* [Exercise prompt] Write out, word for word and with no pictures, each line below from the one containing "Where should I click to: Click info" through the one containing "Task: Add a Date Picker component", both included, and no other line.
--- Task data Enclosed Below ---
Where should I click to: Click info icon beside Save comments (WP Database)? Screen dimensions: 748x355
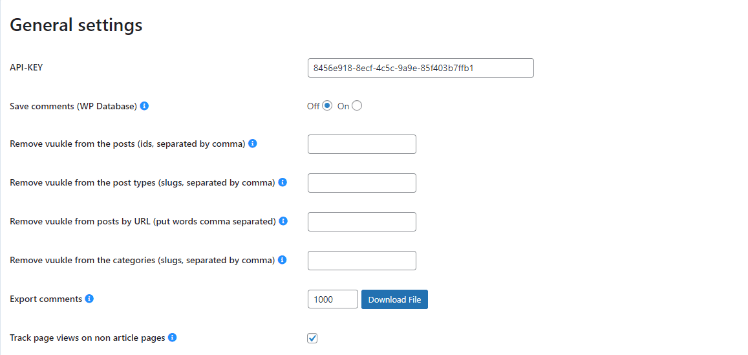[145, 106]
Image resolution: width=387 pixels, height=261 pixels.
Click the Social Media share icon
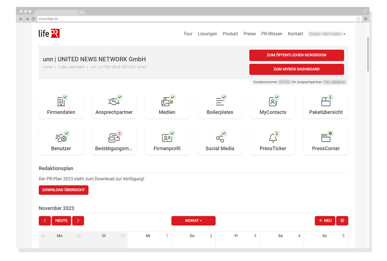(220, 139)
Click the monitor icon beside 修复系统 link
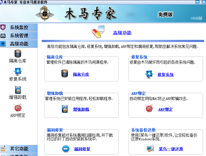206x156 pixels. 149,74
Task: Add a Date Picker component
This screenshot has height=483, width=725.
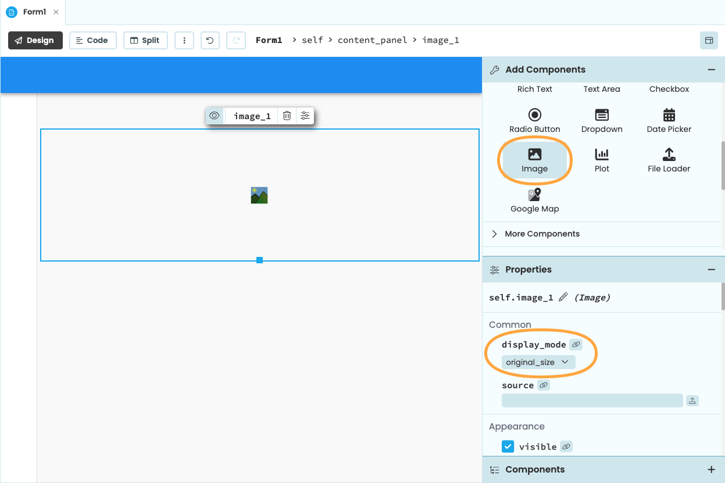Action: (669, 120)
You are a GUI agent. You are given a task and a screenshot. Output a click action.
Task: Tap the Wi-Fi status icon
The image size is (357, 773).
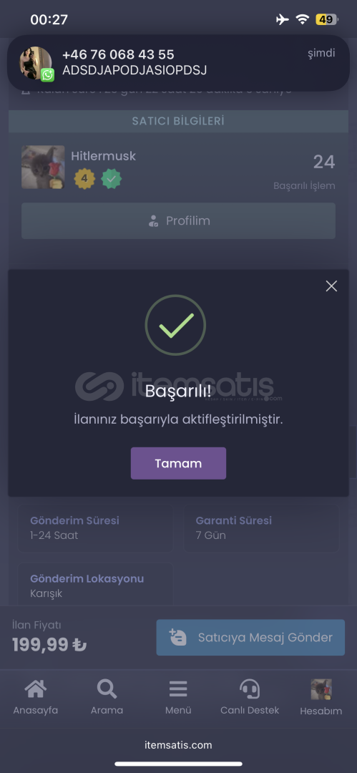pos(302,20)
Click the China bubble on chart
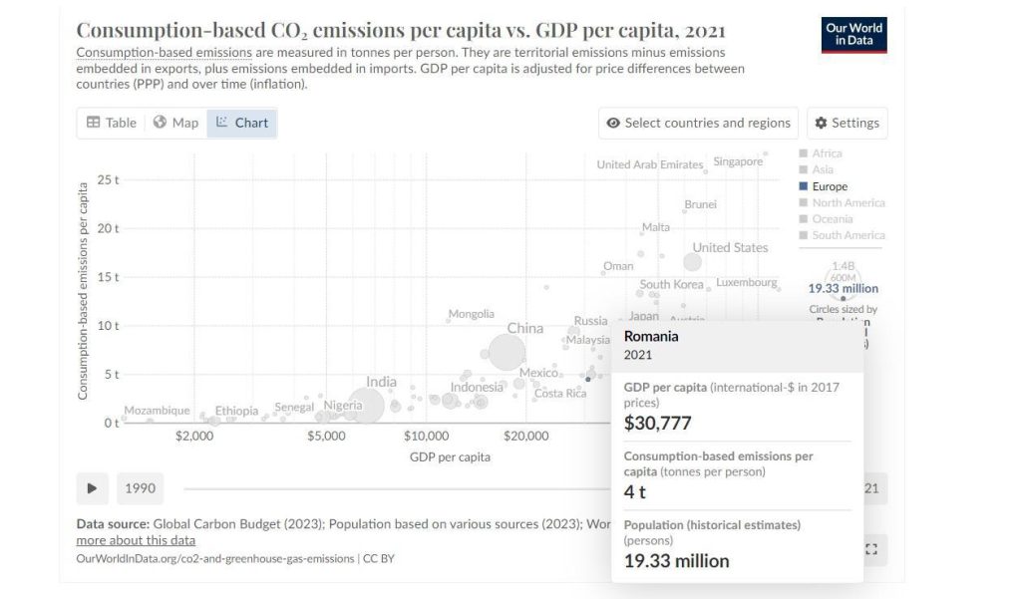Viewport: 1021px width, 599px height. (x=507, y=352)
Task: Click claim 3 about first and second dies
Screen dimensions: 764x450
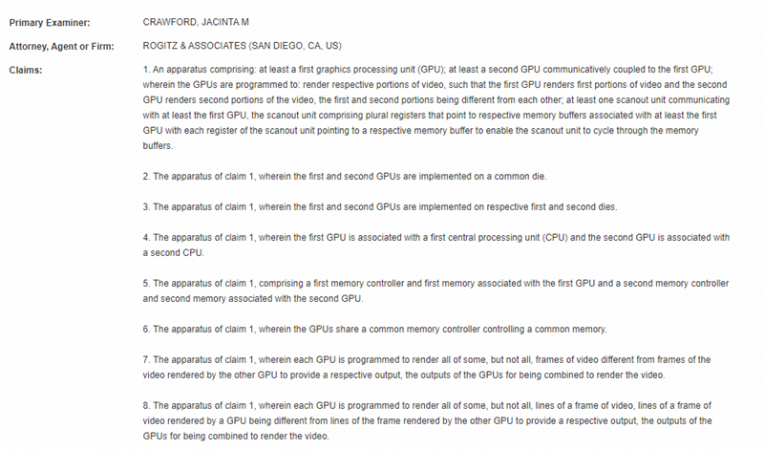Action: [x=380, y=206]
--- End of Enclosed Task data ---
--- Task data Enclosed Below ---
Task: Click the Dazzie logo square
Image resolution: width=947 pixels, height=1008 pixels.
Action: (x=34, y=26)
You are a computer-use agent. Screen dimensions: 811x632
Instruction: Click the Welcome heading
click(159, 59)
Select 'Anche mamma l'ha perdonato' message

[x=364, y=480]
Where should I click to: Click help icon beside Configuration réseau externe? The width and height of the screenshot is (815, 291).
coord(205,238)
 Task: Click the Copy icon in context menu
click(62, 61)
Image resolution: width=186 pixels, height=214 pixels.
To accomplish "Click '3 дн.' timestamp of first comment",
--- End of Enclosed Task data ---
* [Output of the task]
Where should I click to: Click info icon beside Save comments (WP Database)? Screen dimensions: 748x355
[145, 106]
Image resolution: width=387 pixels, height=261 pixels.
Click the Social Media share icon
(220, 139)
Click the monitor icon beside 修复系统 link
206x156 pixels. 149,74
Task: Add a Date Picker component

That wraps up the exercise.